— J'entends et je comprends ce que tu m'ordonnes de faire. Mais dis-moi la vérité, et si, dans ce même voyage, je porterai cette nouvelle à Laertès qui est malheureux. Auparavant, bien que gémissant sur Odysseus, il surveillait les travaux, et, quand son âme le lui ordonnait, il buvait et mangeait avec ses serviteurs dans sa maison; mais depuis que tu es parti sur une nef pour Pylos, on dit qu'il ne boit ni ne mange et qu'il ne surveille plus les travaux, mais qu'il reste soupirant et gémissant, et que son corps se dessèche autour de ses os.
Et le prudent Tèlémakhos lui répondit:
— Cela est très triste; mais cependant ne va pas à lui malgré sa douleur. Si les destinées pouvaient être choisies par les hommes, nous nous choisirions le jour du retour de mon père. Reviens donc après avoir parlé à ma mère, et ne t'éloigne pas vers Laertès et vers ses champs; mais dis à ma mère d'envoyer promptement, et en secret, l'intendante annoncer mon retour au vieillard.

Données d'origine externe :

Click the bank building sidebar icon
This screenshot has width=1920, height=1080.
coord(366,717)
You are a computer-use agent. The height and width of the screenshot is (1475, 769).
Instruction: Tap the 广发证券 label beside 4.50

Il parla ainsi, excitant le porcher qui attacha ses sandales à ses pieds et partit pour la ville. Mais le porcher Eumaios ne cacha point son départ à Athènè, et celle-ci apparut, semblable à une femme belle, grande et habile aux beaux ouvrages. Et elle s'arrêta sur le seuil de l'étable, étant visible seulement à Odysseus; et Tèlémakhos ne la vit pas, car les dieux ne se manifestent point à tous les hommes. Et Odysseus et les chiens la virent, et les chiens n'aboyèrent point, mais ils s'enfuirent en gémissant au fond de l'étable. Alors Athènè fit un signe avec ses sourcils, et le divin Odysseus le comprit, et, sortant, il se rendit au-delà du grand mur de l'étable; et il s'arrêta devant Athènè, qui lui dit:
— Divin Laertiade, subtil Odysseus, parle maintenant à ton fils et ne lui cache rien, afin de préparer le carnage et la mort des prétendants et d'aller à la ville. Je ne serai pas longtemps loin de vous et j'ai hâte de combattre.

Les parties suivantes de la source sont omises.